▶ The request: Copy the lines below word for word, beginning at the line that contains "The height and" and continuing through the last line, and leave the pictures out of your copy.

▶ Rows on where targets appear:
========
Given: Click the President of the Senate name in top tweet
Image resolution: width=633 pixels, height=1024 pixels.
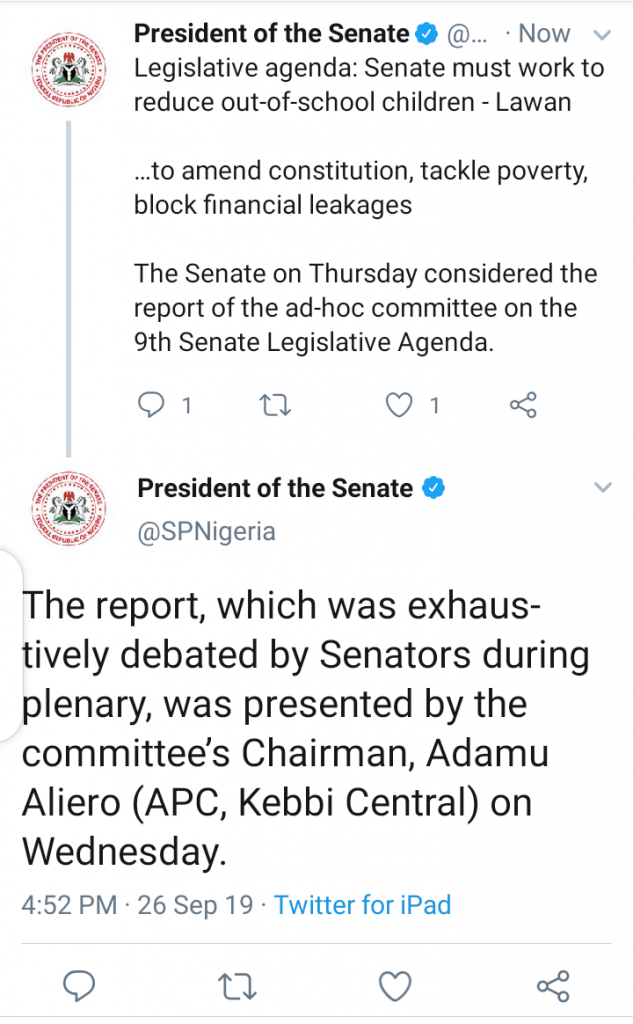Looking at the screenshot, I should (271, 34).
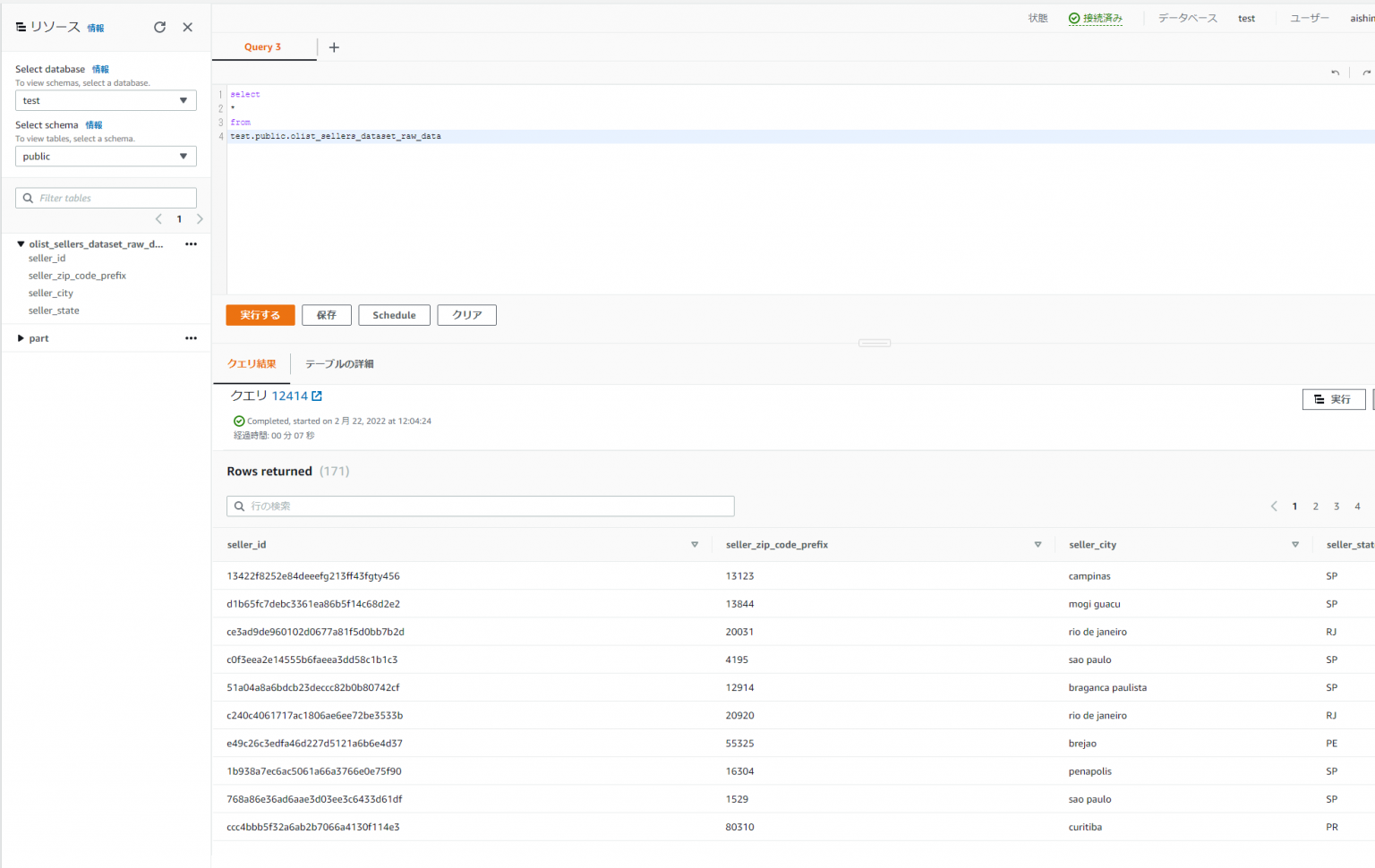Click the Schedule button
Image resolution: width=1375 pixels, height=868 pixels.
point(394,315)
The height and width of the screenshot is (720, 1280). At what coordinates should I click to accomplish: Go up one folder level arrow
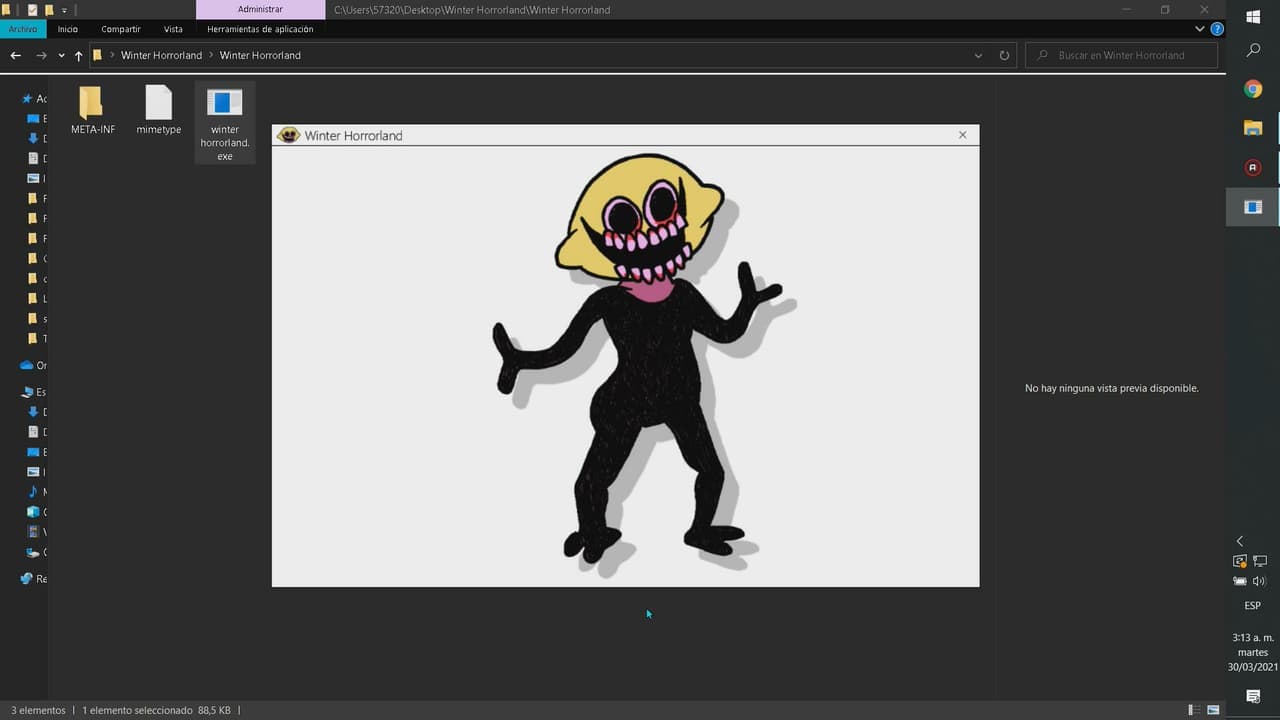(78, 55)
========
▶ Response:
The height and width of the screenshot is (720, 1280). At what coordinates should I click to accomplish: Go up one folder level arrow
(78, 55)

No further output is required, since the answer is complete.